Join us for the next Baker Center Energy and Environment Forum, which will take place on Thursday, April 7th at 1:00 pm in the Toyota Auditorium in the Baker Center.
Joe Fargione, from The Nature Conservancy, will give a 45 minute presentation and then lead a discussion with participants. His talk is titled:
Natural Pathways to Climate Mitigation
Abstract: All nations recently agreed to hold the world’s rise in average temperature below 2 degrees Celsius. To what extent can the management of natural systems help to deliver on this goal, alongside fossil fuel emissions
reductions? I will present new research that quantifies potential contributions to climate change mitigation from 20 natural pathways, i.e. changes in land use and management that avoid emissions and enhance sequestration across global forests, wetlands, grasslands
and agricultural lands. Natural pathways potentially offer ~35% of cost effective mitigation required by 2030 to hold warming below 2 degrees. Most pathways also deliver biodiversity, water, air, and soil benefits called for by international policy targets.
Re-greening the planet through conservation, restoration, and better management across major biomes is now a social imperative to avoid catastrophic climate change.
Dr.

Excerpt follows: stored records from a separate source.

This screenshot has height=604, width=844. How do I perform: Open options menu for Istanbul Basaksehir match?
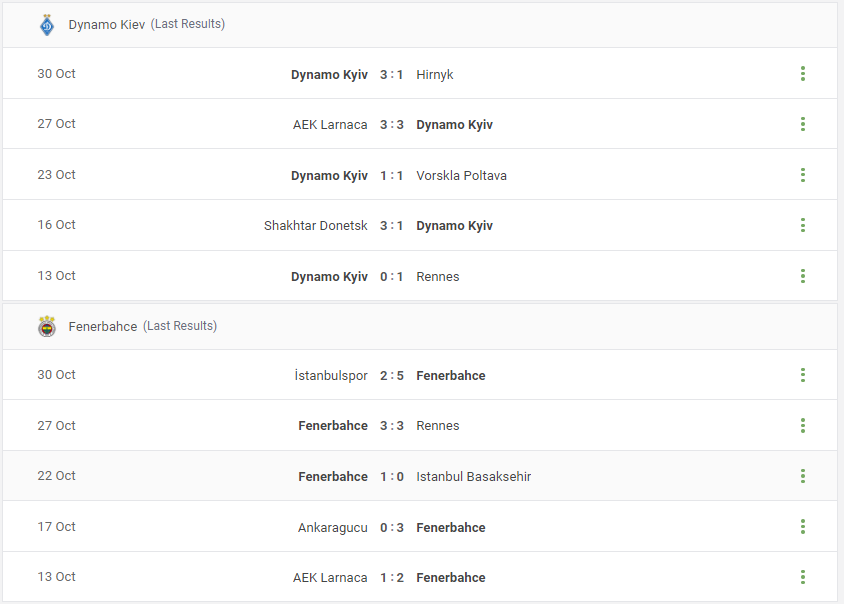coord(803,476)
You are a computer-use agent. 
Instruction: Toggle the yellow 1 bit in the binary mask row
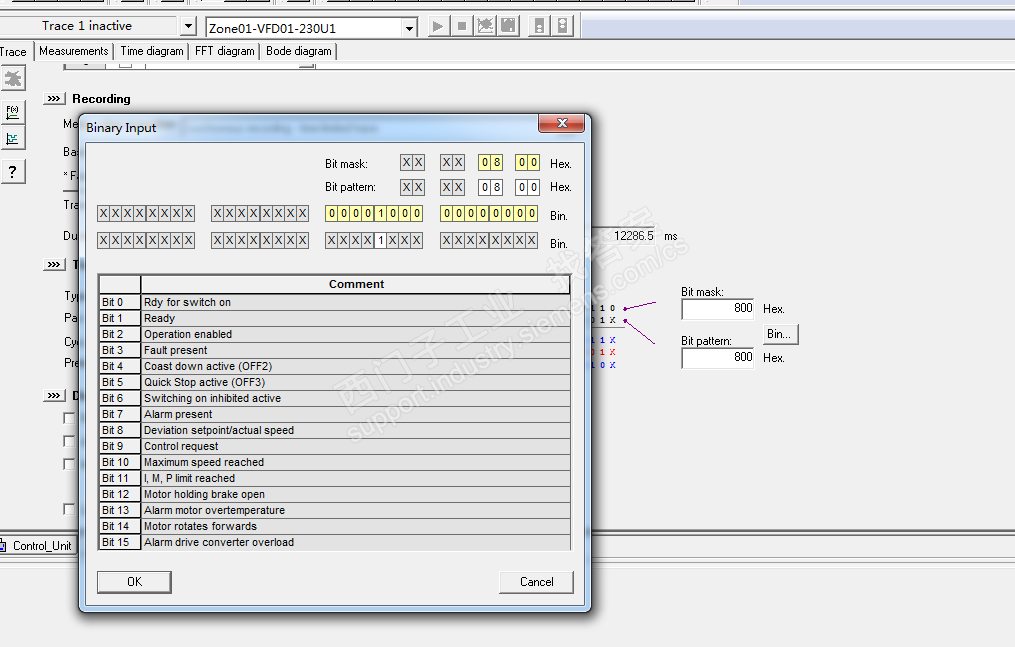pos(381,214)
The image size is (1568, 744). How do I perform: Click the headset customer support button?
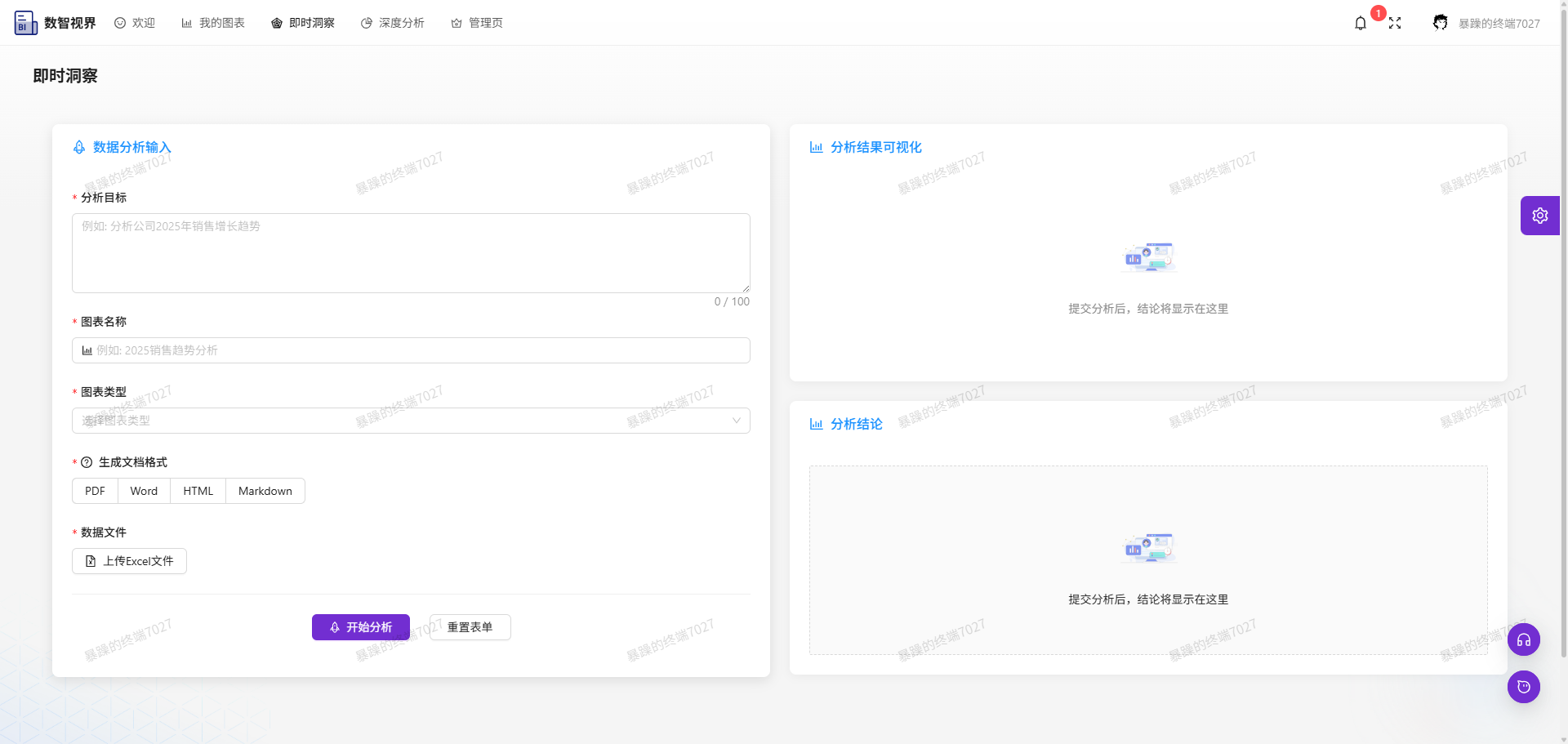point(1523,639)
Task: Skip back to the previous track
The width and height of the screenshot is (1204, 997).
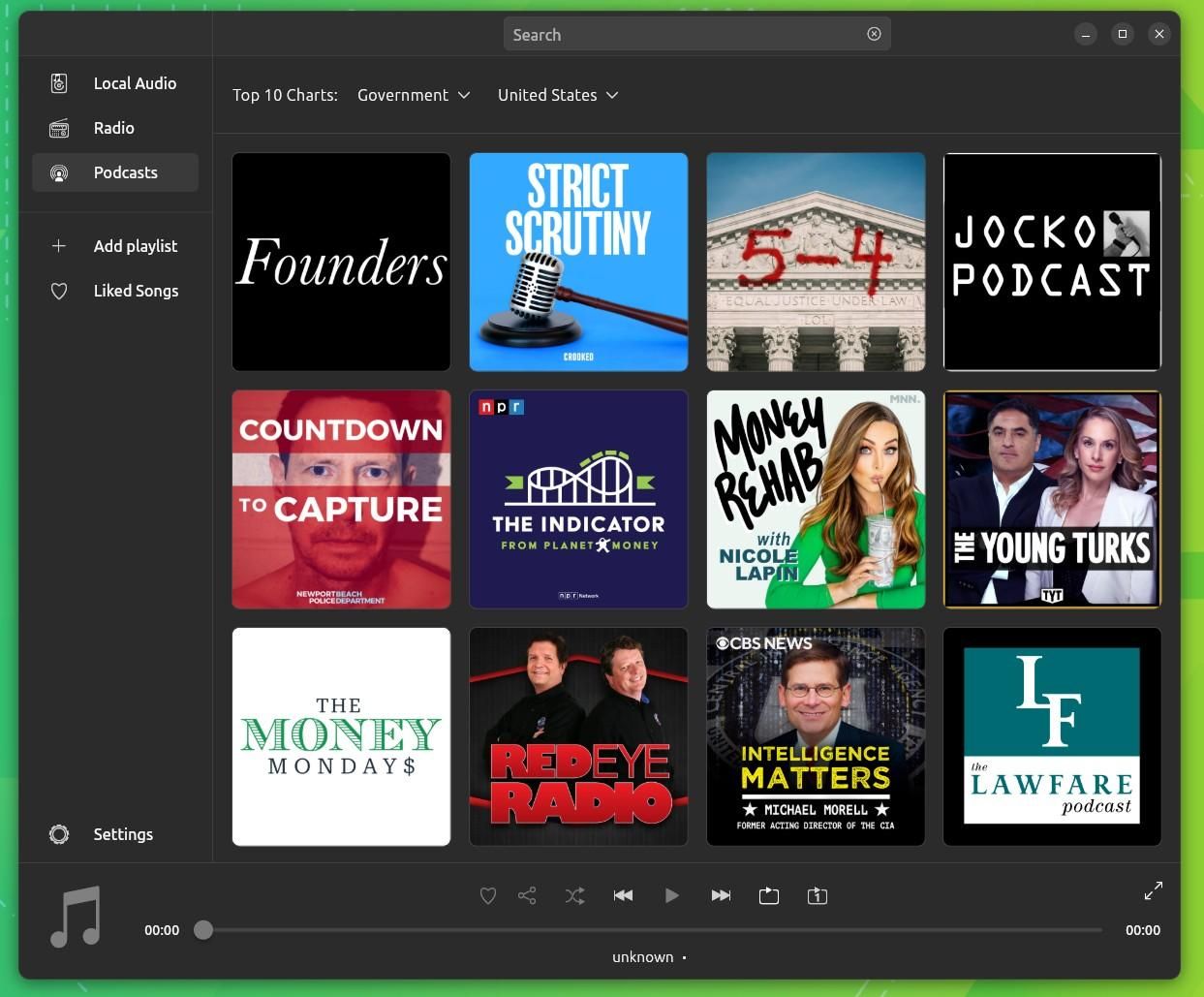Action: [x=623, y=895]
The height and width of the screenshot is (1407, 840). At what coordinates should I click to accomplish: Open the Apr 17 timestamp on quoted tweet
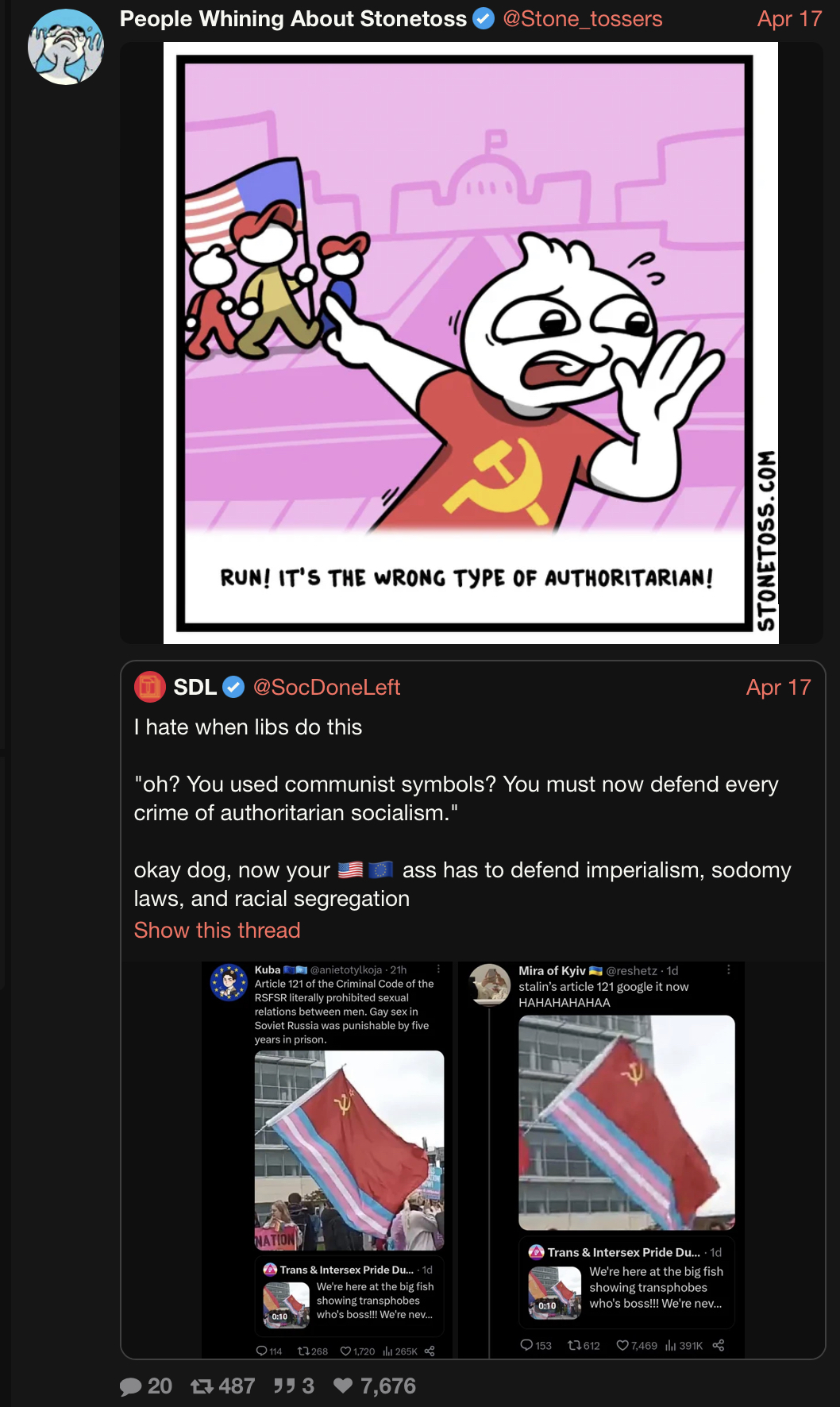click(778, 687)
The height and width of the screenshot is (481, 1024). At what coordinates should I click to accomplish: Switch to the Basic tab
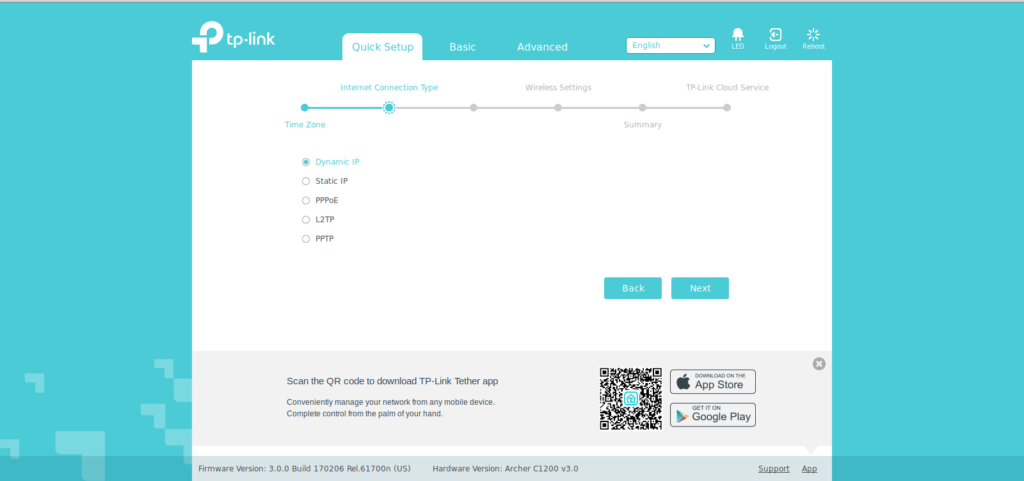tap(462, 47)
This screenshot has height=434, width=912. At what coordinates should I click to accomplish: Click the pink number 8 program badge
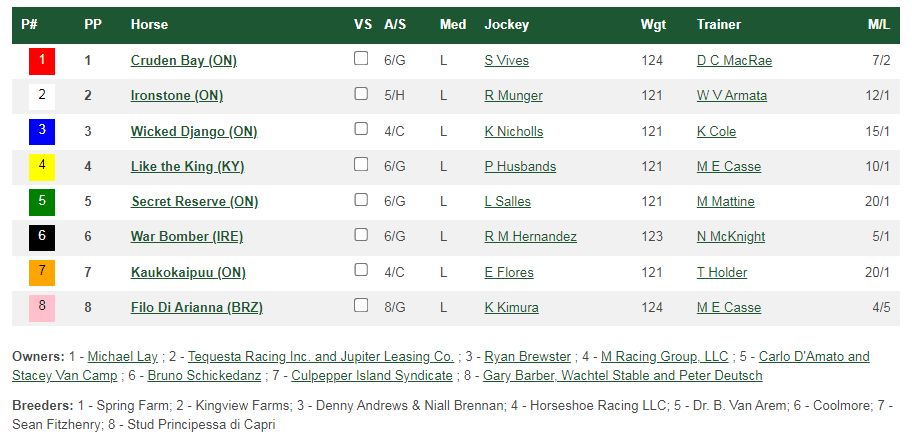[x=42, y=308]
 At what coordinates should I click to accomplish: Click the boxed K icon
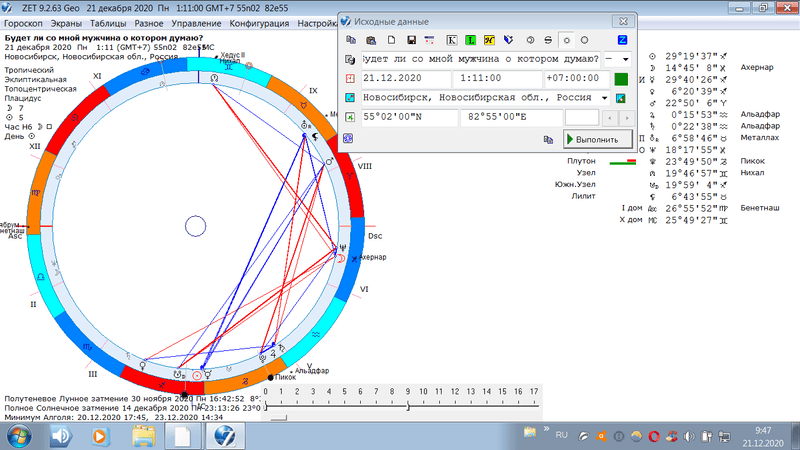click(x=451, y=40)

Joe Fargione is Science Director for North America for The Nature Conservancy, a major international environmental NGO and land trust. Dr. Fargione’s research seeks ways to balance human energy and food demands with environmental
conservation. Solutions include appropriate siting of new energy development and new sources for conservation funding, including natural infrastructure, compensatory mitigation payments, carbon offsets, and creating markets to value nature’s benefits. Before
joining The Nature Conservancy, Dr. Fargione received his PhD in Ecology from the University of Minnesota and held faculty positions at the University of New Mexico and Purdue University. Dr. Fargione has published over 50 peer reviewed articles that have
been cited thousands of times and that have generated national media coverage.
The Baker Center Energy and Environment Forum is an opportunity for academics to share their research findings with a broad set of academics, researchers, and students from outside their own discipline but who have a common interest
in environment and energy issues. For more information about the Baker Center Energy and Environment Forum visit the forum’s website:http://bakercenter.utk.edu/energy-environment/.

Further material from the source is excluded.